- Poster presentation
- Open Access
Short term effects of a commercial post workout product, Adenoflex®, on hematocrit levels and muscular endurance
- Patrick L Jacobs1
© Jacobs; licensee BioMed Central Ltd. 2013
- Published: 6 December 2013
- Change Score
- Work Volume
- Hematocrit Level
- Bench Press
- Post Workout
Few post-workout products have been properly investigated in finished commercial form. This study was carried out in order to determine the short term (14 days) effects of Adenoflex® (World Health Products, LLC; Stamford, CT) on hematocrit levels and measures of muscular endurance.

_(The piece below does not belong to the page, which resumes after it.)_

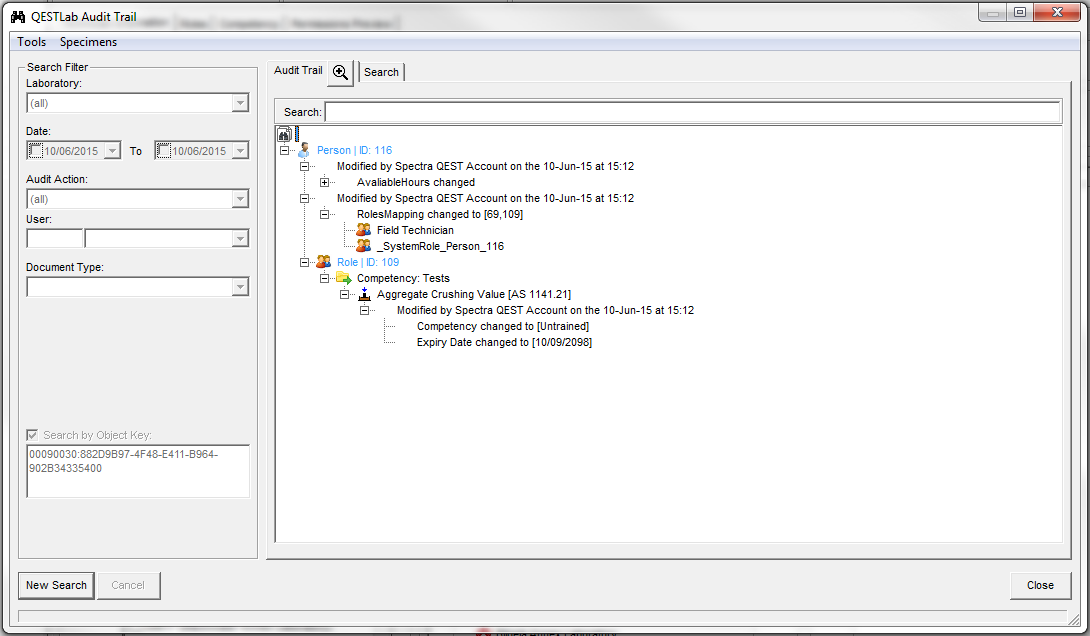Click the binoculars icon at tree top
Viewport: 1090px width, 636px height.
284,134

Twelve recreationally active men, 28.5 ± 5 years of age and 197.1 ± 32.4 pounds body weight, took part in this double-blind, placebo-controlled trial on a volitional basis. Study participants were randomly assigned to receive either Adenoflex (AD) or Placebo (PL) for a 14 day period and were directed to take two servings per day for the first 8 days (immediately after training and five hours following) and one serving daily for the final 6 days (immediately after training). All participants completed a testing series prior to and following the supplementation period including measurement of hematocrit levels and upper extremity muscular endurance. Hematocrit was determined using standard procedures by centrifuging blood in a microhematocrit tube in a microhematocrit centrifuge. Muscular endurance was determined by performance of three sets of bench press and three sets of barbell curls with bodyweight and 1/3 bodyweight, respectively, with one minute recovery periods between sets. Work volume was calculated as repetitions completed times resistance utilized with work volume and reps completed examined per each set completed and as total values for bench press and barbell curls. Pre- and post-supplementation values of all variables were standardized into change scores relative to baseline values. Statistical analyses were conducted using one-way ANOVAs with the accepted level of significance set at p < 0.05.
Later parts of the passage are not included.